Nikos se quedó paralizado delante de ella. Turbada por lo que acababa de decirle, Mia trató de serenar su respiración. En las dos semanas que llevaba trabajando con él, Nikos la había tratado más como a su esclava que como a su asistente personal. La había llevado a todas las comidas de negocios que había tenido. La había sacado de la cama a horas intempestivas de la mañana para que lo acompañara también a desayunos de trabajo. Si hablaba, no le parecía bien; si sonreía tampoco. Si miraba lo que la rodeaba, le tocaba la mano para que volviera a mirarlo a él y fruncía el ceño como si ella hubiera cometido un pecado mortal. La acompañaba a su apartamento por las noches y la dejaba sola mientras él salía para hacer lo que hiciera con quien lo hiciera.
–Entonces nos olvidamos el acuerdo Lassiter-Brunel.
Mia se dio cuenta de que había rodeado su escritorio y se había vuelto a sentar en la silla.
–Encárgate de ello –ordenó dándole un empujoncito al informe, ya cerrado, sobre la superficie de la mesa.
–¿En-encargarme de qué? –preguntó Mia tartamudeando.
Nikos alzó la vista para mirarla. Volvía a ser el animal frío y controlado de siempre.
–Lo-lo siento –consiguió disculparse ella–, pero no entiendo.
–¿Tan mal manejo el idioma? –se burló Nikos.
–No. Es que… es que he perdido la concentración durante un instante.
Nikos se preguntó qué haría si le pidiera que utilizara aquel delicioso tartamudeo esa noche mientras yacía desnuda en la cama debajo de él.
Maldijo en silencio por el rumbo que había tomado su imaginación.

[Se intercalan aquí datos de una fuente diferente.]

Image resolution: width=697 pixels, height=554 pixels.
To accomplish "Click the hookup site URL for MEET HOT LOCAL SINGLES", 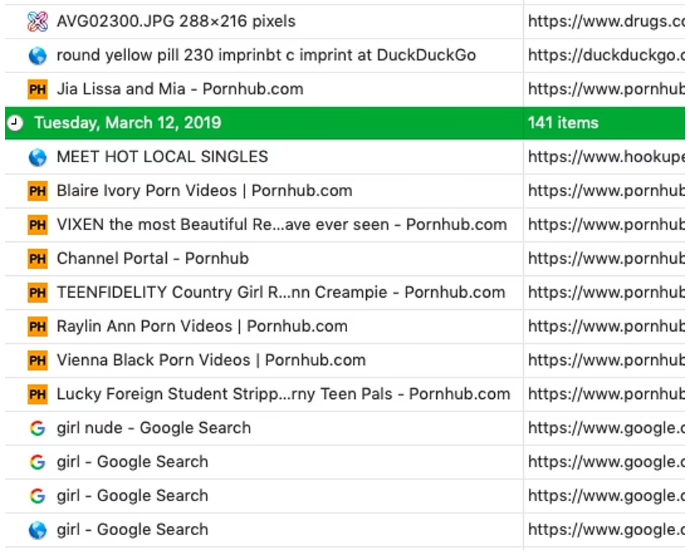I will (606, 157).
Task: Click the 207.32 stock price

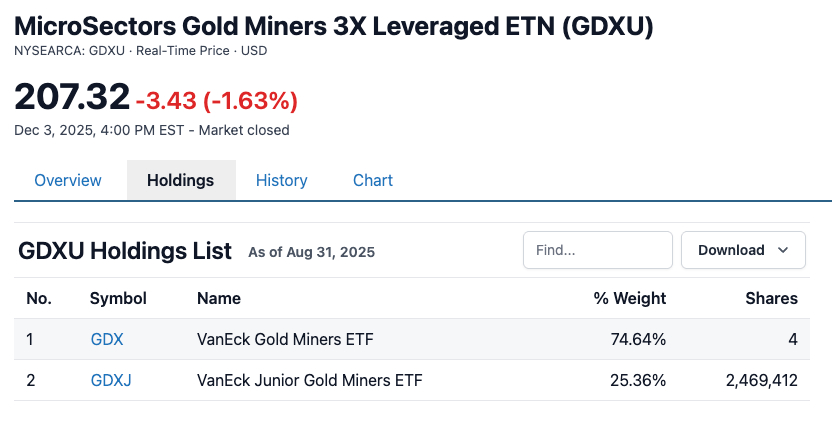Action: point(72,97)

Dos largas semanas y ella seguía allí volviéndole loco. ¿De verdad él hacía todas aquellas cosas que había dicho?
Su nueva asistente tal vez lo odiara, pero sentía un deseo por él que era demasiado inepta para mantener oculto, aunque también estaba convencido de que Mia no era consciente de lo transparente que se mostraba.

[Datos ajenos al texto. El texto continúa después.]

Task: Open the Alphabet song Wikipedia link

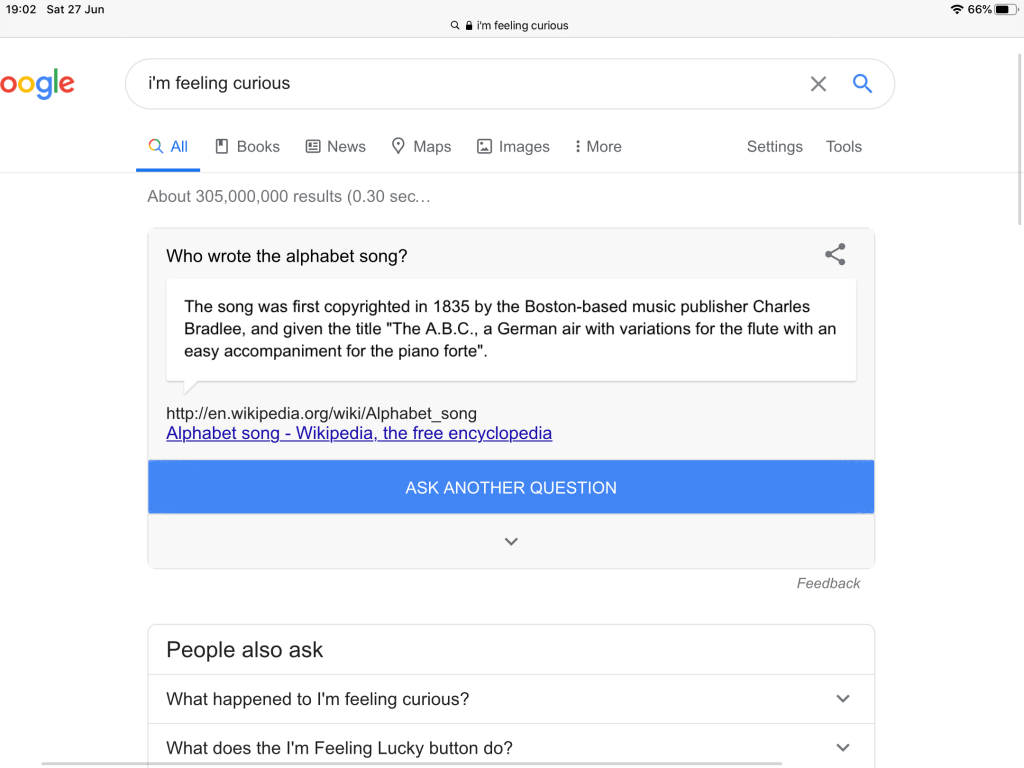Action: [359, 433]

Y ésa era la razón por la que Anton Brunel había captado vibraciones sexuales en la mesa, pensó. Era culpa de Mia, no suya. Y en cuanto a los tocamientos de los que lo acusaba, sólo tenían lugar en su imaginativa cabeza. Ella le recordaba a una granada sexual a medio abrir. Era mitad mujer precoz mitad niña irritante, y tal vez lo excitara como ninguna otra mujer lo había hecho, pero no quería llevársela a la cama. Oscar nunca se lo perdonaría.
Nikos volvió a retomar la conversación.
–Llama a John Lassiter –dijo–. Dile que ya no estoy interesado en hacer negocios con ellos.
–¿Yo? –Mia se quedó boquiabierta–. Pero yo no quiero…
–Y tráeme un café –la interrumpió, y se inclinó hacia delante para recoger su bolígrafo.
Si aquello no la enseñaba a mantener a raya sus modos provocativos, entonces no lo conseguiría con nada. El acuerdo Lassiter-Brunel valía millones sobre el papel. A la austera Mia Bianchi Balfour le iba a espantar la idea de perder un negocio tan lucrativo.
–Y recuérdale a Fiona que saldré dos horas a comer.
–Pero Nikos, por favor… –murmuró Mia dolida–. No sé cómo hacer lo que me has pedido.
–¿El café? –preguntó él con una crueldad de la que disfrutó.
–¡Decirle a alguien que el acuerdo está roto!
–Entonces estás a punto de aprender algo nuevo –comentó Nikos sin asomo de remordimiento–. Y para que lo sepas, no apruebo las aventuras en el trabajo, las relaciones sentimentales, ni siquiera la amistad. Así que deja de provocarme con tu manera de vestir, tu modo de mirarme o la manera en que has colocado ese informe delante de mí con la esperanza de que leyera el artículo y te preguntara al respecto, y así poder contarme lo que Brunel piensa de nosotros. Ha sido irritante e infantil. No existe un «nosotros». El resto de lo que has dicho existe únicamente en tu cabeza. Y ahora tengo que hacer unas llamadas.
Avergonzada y humillada por su fría afirmación, Mia se dio la vuelta y cruzó el despacho con piernas temblorosas.
«Irritante e infantil».
–Lo odio –susurró Mia cuando estuvo al otro lado de la puerta.
–¿Decías algo? –Fiona alzó la vista de su trabajo y la miró.
Mia cruzó la estancia para dejarse caer en una silla delante de ella. Deseaba estar muerta o, al menos, muy lejos de aquel lugar.
–Hoy está de muy mal humor y lo odio.